Por certo que muitos dirão que a crise de representação é uma crise típica dos Parlamentos, que não mais são capazes de encarnar a vontade popular. Entretanto, o que se percebe é que há grupos que, voluntaria e premeditadamente, atacam a legitimidade da representação parlamentar com o fim consciente de solapar o estado de Direito, a pretexto de instauração de uma democracia verdadeiramente popular.
O que não se demonstra, por detrás desse discurso, é que nessa democracia suposta também ela tenderá a restringir direitos de minorias, sob o pretexto mesmo da vontade geral.
A republica pressupõe que aqueles que dela participam tenham um sentimento de abnegação, renúncia, que sejam capazes de fazer leis genéricas e abstratas que também eles seguirão.
Mas pressupõe, antes de qualquer coisa, que há um núcleo de proteção intangível às minorias, direitos er garantias que se colocam acima e além de qualquer maioria, por “maior” que seja.
Não por acaso, a Constituição de 1988 apartou de qualquer discussão e modificação (enquanto Lea for a Constituição do País) alguns temas considerados sensíveis, protegendo-os com as cláusulas de imutabilidade e eternidade.
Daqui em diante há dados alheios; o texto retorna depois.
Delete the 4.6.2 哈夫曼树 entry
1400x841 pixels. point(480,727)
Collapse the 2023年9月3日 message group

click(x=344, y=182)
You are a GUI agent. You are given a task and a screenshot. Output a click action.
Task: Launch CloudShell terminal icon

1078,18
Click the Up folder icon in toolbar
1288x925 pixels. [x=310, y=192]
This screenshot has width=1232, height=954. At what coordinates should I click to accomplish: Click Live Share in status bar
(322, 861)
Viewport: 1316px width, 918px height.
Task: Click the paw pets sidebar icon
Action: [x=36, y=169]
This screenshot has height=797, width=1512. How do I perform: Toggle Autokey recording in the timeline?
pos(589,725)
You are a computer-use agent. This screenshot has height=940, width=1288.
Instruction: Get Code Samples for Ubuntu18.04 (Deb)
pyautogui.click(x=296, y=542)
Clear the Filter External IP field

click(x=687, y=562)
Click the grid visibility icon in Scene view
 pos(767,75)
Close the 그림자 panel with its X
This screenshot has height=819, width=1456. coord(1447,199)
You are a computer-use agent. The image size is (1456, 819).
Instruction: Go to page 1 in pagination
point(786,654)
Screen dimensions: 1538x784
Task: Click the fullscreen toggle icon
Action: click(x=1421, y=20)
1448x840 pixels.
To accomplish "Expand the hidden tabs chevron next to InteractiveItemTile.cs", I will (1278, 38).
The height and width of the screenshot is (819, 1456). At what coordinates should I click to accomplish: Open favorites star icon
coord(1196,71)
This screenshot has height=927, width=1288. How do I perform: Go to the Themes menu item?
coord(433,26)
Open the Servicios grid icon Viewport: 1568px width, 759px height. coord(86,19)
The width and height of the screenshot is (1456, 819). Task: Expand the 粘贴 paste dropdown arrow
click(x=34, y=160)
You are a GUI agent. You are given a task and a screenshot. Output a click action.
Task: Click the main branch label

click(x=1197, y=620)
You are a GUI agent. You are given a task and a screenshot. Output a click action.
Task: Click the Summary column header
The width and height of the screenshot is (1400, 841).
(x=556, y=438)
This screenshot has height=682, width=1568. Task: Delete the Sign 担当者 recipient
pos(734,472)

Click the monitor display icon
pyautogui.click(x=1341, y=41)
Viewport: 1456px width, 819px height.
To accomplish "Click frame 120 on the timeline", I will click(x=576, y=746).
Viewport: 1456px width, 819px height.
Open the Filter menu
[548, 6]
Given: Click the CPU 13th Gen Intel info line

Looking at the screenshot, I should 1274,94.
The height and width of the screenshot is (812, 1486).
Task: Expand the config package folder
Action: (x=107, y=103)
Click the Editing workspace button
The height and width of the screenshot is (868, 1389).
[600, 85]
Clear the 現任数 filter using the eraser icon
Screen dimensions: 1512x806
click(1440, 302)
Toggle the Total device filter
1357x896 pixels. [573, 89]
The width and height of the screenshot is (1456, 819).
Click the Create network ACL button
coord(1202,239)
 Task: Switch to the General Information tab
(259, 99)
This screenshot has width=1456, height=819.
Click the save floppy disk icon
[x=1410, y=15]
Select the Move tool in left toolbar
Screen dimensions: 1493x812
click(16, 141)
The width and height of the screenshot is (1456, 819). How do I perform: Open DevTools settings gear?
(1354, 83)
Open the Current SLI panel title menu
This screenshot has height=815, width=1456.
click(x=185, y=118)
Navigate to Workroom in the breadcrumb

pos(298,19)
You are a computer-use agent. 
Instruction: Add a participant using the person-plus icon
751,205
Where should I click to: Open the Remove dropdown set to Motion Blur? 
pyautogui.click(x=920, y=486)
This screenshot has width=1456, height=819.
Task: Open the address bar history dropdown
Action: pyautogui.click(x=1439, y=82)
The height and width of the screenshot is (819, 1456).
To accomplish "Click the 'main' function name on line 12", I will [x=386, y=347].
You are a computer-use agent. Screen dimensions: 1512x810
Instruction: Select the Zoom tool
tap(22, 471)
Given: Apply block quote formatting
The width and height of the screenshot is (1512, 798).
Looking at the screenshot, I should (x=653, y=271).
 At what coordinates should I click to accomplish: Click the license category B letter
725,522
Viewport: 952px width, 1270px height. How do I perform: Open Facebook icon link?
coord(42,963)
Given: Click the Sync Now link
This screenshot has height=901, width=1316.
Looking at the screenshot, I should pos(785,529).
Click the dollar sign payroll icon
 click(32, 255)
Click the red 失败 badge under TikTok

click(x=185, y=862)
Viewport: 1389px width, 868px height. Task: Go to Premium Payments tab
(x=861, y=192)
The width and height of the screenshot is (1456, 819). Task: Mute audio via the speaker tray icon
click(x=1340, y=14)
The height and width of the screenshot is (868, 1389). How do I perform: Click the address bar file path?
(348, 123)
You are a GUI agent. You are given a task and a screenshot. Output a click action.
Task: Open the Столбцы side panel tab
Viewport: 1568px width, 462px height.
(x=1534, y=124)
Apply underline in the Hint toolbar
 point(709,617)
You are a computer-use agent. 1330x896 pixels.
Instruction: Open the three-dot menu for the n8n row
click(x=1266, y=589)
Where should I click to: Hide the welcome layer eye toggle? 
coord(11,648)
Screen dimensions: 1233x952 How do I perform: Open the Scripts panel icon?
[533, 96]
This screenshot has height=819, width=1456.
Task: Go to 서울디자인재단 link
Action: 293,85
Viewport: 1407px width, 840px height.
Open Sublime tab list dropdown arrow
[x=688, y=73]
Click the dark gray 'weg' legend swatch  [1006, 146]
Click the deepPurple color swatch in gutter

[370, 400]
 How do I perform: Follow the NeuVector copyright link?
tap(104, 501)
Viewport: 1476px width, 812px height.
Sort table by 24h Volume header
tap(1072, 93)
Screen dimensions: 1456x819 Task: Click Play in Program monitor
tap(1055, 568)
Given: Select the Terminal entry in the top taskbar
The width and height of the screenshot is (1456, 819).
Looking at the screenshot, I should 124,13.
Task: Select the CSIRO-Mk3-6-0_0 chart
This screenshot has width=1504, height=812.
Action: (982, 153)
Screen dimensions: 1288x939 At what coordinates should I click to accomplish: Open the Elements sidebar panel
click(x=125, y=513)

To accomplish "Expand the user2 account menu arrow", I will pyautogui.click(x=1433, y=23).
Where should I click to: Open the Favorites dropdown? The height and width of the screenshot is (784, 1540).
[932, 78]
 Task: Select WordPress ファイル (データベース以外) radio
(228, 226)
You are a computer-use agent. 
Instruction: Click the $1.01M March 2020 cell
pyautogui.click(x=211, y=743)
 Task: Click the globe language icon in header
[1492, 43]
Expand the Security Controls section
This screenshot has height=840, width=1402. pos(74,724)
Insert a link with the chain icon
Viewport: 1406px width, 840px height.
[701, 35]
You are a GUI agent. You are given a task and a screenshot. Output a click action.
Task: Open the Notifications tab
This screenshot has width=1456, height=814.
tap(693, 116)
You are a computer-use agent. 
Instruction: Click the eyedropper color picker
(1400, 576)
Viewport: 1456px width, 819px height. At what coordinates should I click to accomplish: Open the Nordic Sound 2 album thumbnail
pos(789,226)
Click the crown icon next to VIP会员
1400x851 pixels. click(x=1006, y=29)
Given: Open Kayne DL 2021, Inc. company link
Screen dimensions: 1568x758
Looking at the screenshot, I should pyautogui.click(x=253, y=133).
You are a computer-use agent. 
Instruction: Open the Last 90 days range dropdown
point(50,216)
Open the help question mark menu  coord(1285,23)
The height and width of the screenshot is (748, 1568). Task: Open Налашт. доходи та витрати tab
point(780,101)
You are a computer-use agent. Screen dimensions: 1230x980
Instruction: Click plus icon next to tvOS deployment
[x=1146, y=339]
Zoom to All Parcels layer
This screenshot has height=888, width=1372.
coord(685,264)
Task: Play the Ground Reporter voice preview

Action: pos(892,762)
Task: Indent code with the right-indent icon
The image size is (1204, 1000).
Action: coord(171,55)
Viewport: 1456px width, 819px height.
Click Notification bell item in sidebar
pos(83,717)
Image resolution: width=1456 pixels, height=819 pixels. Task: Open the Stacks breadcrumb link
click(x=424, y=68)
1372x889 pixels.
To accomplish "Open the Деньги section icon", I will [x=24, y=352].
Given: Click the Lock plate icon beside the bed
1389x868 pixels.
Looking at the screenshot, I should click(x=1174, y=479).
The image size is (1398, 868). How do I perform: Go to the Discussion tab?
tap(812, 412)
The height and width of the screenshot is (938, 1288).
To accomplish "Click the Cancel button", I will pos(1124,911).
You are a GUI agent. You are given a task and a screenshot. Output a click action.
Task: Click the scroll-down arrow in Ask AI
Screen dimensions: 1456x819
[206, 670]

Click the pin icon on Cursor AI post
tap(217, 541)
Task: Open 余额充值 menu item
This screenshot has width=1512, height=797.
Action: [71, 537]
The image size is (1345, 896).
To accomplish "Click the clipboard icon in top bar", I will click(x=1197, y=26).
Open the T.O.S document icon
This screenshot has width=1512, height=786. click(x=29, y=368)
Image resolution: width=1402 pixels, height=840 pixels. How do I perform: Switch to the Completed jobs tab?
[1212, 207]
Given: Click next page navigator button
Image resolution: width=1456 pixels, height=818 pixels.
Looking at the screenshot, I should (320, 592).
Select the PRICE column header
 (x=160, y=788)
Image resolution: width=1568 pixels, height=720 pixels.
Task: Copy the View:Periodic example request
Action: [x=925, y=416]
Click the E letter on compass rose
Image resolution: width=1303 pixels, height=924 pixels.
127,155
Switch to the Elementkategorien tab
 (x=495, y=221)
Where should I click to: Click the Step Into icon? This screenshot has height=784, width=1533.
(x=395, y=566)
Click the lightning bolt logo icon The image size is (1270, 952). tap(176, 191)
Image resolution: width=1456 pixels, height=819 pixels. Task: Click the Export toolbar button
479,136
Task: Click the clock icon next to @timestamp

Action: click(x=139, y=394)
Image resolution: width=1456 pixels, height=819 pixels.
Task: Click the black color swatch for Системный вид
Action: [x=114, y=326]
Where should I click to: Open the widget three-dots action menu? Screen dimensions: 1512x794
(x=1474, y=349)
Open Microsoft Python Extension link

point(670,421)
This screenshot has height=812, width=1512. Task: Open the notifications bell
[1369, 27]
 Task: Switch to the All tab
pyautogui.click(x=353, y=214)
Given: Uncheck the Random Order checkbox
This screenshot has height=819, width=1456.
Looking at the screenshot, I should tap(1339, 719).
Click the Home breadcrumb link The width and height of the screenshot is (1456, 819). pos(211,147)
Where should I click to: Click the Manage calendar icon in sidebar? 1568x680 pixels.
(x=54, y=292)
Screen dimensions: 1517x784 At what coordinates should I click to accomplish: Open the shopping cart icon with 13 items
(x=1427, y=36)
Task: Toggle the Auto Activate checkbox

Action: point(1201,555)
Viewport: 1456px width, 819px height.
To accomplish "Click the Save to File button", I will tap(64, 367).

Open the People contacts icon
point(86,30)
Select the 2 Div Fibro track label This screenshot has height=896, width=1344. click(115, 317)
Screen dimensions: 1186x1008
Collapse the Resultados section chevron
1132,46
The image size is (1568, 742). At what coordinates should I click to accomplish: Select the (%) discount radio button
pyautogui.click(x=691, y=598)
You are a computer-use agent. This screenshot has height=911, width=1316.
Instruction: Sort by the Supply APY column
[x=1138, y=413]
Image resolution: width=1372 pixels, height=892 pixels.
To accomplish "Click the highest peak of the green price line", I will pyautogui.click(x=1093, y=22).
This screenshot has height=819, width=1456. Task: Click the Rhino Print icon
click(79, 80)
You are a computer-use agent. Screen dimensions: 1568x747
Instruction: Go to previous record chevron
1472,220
Assim, qualquer maioria, por “maior” que seja, não pode, por exemplo, instituir a pena de morte no Brasil ou modificar o regime de mercado, ou suprimir direitos e garantias.
Essa proteção republicana é a que deve permanecer, mesmo que haja uma aparente anomia e crise.


[1] Utiliza-se aqui o pensamento exposto por RIBEIRO (2000), contrapondo-se o desejo ao sacrifício, inerentes o primeiro à democracia, o segundo à República.
[2] Que Aristóteles, nA Política e na Ética a Nicômaco, e Platão, na República e nas Leis, chamam justamente de democracia, caracterizando-a como forma corrompida de poder.
[3] Virtude, aqui, compreendida como vertù, e melhor traduzida como abnegação ou sacrifício.

[4] Lógico que, aqui, não se pretende uma análise profunda da categoria da psicanálise. Entretanto, é perceptível que a linguagem do desejo, aflorada em todo esse capítulo e também a perspectiva do controle, podem ser lidos à luz do pensamento de Freud. Ou ainda, numa perspectiva mais plástica, pela teoria do inconsciente coletivo de Jung.
[5] PACHUKANIS, E.B. Teoria Geral do Direito e Marxismo. São Paulo: Acadêmica, 1988, pag. 90 e seg.
[6] LASSALLE, Ferdinand.  Manifesto Operário e outros textos políticos. Brasília: Instituto Teotônio Vilela, 1999, pag. 67 e seg.
[7] Melhor exemplo do que seria essa proteção efetiva é a decisão do STF que garante ser a CPI um direito da minoria, bastando que consigam as assinaturas mínimas para que surja o dever do Parlamento em instaurar a investigação.
[8] LEYDET, Dominique. Crise da Representação: o modelo republicano em questão. In: retorno ao republicanismo. CARDOSO, Segio (org.). Belo Horizonte: Editora UFMG, 2004, pag. 67.
[9] LEYDET, opus cit.

Um comentário:

  1. Poxa Mestre!!

    Que aula!!! sempre fui republicana! A LEI para todos...

    Por onde anda Cícero????? Nossos representantes deveriam ler as palavras dele!!